Das Budget ist geheim, die beteiligten Parteien sind zum Teil unbekannt, doch Kickstarter-Stretchgoals scheinen dennoch einen großen Einfluss auf die Entwicklung zu haben. Selbst dann, wenn ein Großteil des Budgets gar nicht von der Crowdfunding-Plattform stammen kann.
„Bei zwei Millionen Dollar wäre es ein storyzentriertes Spiel geworden, mit dem die Leute zufrieden gewesen wären. Doch inmitten von 24 Stunden haben wir das Ziel überschritten und jetzt kommen wir zu den Stretchgoals“, so Yu gegenüber Polygon. Da es sich um ein Open-Wold-Spiel handle, werde es mit steigendem Budget immer besser.
Auch Sonys President of Worldwide Studios, Shuhei Yoshida, verwies im Interview mit Polygon auf Kickstarter als Faktor für den Spielumfang: „Was die finalen Entwicklungskosten anbelangt denke ich, dass Suzuki abhängig von den verfügbaren Mitteln flexibel ist. Ich denke nicht, dass er es als massives Open-World-Spiel plant, sondern das Ende der Kickstarter-Kampagne abwartet und sich dann orientiert.“
Wird Shenmue 3 mit der Kickstarter-Kampagne nun tatsächlich gerettet? (Hashtag: #SaveShenmue) Nein, vermutlich nicht. Es ist anzunehmen, dass die Crowdfunding-Mobilisierung in erster Linie den Hype schüren, Sony gute PR bringen, viele Spieler quasi zum „Vorbestellen“ bewegen und Extra-Budget sichern soll.
Eine solche Geheimniskrämerei ist bei einem Millionenprojekt wie Shenmue 3 den Fans gegenüber unfair. Dass es besser und transparenter geht, bewies in jüngster Vergangenheit Koji Igarashis geistiger Castlevania-Nachfolger Bloodstained: Ritual of the Night. Hier wurde von Anfang an offen kommuniziert, dass zusätzlich zu Kickstarter auch Geld aus externen Quellen bezogen wird und am Ende konnten trotzdem über 5,5 Millionen Dollar eingenommen werden.
Kickstarter sollte für große Unternehmen wie Sony nicht als Werkzeug dazu dienen, die Fanbasis eines Projekts auf Rentabilität abzuklopfen.

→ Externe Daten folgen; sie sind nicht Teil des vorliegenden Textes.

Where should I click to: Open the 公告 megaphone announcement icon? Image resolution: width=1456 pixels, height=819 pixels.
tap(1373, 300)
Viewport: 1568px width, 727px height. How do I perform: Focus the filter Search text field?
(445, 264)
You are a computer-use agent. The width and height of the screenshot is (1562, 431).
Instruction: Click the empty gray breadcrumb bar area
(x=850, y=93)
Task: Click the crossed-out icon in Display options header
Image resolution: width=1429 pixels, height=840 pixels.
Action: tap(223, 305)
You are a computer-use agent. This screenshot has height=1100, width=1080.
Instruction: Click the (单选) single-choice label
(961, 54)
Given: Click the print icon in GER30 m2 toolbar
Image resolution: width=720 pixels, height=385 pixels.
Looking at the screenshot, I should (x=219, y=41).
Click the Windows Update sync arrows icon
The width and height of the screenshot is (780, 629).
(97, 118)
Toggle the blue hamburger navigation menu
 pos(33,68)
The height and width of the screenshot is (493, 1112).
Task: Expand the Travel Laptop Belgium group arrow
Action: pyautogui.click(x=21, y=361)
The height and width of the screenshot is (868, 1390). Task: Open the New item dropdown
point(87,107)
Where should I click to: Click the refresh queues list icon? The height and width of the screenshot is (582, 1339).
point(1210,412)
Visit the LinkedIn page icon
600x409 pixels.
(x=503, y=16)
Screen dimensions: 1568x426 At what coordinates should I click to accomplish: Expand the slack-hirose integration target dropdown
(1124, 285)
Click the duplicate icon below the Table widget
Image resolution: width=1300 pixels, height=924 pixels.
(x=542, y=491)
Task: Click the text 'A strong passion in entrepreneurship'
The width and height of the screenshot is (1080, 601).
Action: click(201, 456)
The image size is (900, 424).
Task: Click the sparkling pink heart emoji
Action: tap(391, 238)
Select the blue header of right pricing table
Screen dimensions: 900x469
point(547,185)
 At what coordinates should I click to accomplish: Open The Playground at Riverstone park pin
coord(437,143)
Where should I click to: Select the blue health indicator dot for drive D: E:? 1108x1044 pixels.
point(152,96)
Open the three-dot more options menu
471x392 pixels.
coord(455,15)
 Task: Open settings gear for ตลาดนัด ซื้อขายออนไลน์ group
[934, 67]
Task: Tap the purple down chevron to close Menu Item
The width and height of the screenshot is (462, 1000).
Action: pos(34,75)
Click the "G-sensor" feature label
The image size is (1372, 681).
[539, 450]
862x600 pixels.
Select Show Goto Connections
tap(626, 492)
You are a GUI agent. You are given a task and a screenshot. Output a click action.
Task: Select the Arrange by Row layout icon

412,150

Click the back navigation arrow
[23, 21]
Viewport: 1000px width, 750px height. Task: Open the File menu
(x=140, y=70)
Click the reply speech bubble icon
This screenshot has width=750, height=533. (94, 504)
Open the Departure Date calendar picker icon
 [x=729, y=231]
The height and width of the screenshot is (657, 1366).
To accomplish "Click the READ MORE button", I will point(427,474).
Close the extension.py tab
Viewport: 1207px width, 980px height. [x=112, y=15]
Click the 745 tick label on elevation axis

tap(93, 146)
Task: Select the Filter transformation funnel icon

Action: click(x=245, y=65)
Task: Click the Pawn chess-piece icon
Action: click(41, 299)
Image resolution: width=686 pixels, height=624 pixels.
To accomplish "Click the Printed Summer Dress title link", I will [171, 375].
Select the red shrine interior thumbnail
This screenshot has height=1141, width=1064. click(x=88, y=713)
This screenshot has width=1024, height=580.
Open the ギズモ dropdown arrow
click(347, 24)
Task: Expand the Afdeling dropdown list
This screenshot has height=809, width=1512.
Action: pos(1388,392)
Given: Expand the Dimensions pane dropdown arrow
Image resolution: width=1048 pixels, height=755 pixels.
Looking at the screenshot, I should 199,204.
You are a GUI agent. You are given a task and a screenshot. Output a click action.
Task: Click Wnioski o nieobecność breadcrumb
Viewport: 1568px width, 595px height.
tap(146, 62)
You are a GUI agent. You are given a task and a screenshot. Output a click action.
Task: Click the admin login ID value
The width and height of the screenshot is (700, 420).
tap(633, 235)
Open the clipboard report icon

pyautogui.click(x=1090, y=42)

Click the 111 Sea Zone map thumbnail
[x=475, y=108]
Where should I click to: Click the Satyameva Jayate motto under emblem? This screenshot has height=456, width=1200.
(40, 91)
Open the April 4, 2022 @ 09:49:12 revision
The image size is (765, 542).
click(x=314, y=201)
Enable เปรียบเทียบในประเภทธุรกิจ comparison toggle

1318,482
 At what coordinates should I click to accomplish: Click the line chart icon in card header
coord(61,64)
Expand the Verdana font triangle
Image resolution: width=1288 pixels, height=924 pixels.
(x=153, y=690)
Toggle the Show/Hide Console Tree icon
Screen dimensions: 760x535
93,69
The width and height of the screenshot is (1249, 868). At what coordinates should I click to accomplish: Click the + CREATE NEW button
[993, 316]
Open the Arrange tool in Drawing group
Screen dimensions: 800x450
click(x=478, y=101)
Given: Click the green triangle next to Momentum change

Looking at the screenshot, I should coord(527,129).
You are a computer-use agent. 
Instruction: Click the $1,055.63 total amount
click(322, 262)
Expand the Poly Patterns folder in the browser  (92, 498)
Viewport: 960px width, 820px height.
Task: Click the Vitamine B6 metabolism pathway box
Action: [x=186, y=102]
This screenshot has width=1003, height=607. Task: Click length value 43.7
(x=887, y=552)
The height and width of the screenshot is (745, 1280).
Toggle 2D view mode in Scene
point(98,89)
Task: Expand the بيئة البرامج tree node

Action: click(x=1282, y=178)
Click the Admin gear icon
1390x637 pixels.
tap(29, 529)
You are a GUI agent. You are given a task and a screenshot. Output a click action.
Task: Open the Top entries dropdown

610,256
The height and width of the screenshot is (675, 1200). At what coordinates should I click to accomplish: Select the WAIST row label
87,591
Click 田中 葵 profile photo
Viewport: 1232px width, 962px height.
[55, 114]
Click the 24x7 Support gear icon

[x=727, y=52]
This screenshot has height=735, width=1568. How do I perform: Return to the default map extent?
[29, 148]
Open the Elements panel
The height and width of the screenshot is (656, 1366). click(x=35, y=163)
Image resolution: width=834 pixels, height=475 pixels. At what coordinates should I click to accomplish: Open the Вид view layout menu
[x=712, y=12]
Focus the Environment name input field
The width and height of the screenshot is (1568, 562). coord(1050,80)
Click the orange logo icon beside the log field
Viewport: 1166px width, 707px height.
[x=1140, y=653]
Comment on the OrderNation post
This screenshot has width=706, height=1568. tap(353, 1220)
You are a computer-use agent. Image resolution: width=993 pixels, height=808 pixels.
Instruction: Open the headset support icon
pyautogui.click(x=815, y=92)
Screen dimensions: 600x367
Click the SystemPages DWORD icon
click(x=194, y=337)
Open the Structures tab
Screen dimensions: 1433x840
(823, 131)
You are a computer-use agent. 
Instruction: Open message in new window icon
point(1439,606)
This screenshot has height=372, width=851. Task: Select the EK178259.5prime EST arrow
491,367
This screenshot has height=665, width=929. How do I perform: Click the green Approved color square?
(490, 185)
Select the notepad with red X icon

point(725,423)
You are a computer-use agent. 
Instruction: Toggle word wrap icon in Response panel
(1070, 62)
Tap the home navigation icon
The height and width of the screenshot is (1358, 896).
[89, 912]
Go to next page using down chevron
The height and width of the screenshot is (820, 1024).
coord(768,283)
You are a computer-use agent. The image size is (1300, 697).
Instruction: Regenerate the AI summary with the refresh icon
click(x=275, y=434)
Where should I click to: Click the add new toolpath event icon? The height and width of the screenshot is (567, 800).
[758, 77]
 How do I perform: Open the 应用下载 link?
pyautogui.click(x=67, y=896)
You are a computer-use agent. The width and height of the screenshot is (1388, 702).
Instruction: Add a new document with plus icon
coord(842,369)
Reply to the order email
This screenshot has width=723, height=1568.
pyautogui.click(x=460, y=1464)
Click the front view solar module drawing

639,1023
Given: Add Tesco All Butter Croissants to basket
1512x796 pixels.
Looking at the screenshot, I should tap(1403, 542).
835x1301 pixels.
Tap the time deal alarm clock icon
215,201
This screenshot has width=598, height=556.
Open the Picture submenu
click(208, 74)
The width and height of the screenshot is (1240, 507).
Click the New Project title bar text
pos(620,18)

Zudem erwecken Kampagnen wie diese bei schnellem Hinsehen den Eindruck, ein Videospiel von diesen Ausmaßen könne einfach mal mit zwei Millionen Dollar entwickelt werden. Ein solches Vorgehen kann auch Druck auf kleinere Teams ausüben, ihre Budgets absichtlich sehr knapp zu kalkulieren, da ja auch große Projekte mit „nur“ ein paar Millionen finanziert werden können. Inzwischen findet sich ein Hinweis auf andere Geldquellen versteckt in der FAQ-Sektion am Seitenende der Kickstarter-Kampagne. In dieser wird Sony im Übrigen kein einziges Mal erwähnt, obwohl das Unternehmen als Publisher fungiert.
Am Ende bleibt aber die Aussicht, dass Shenmue 3 endlich entwickelt wird. Und das ist schön.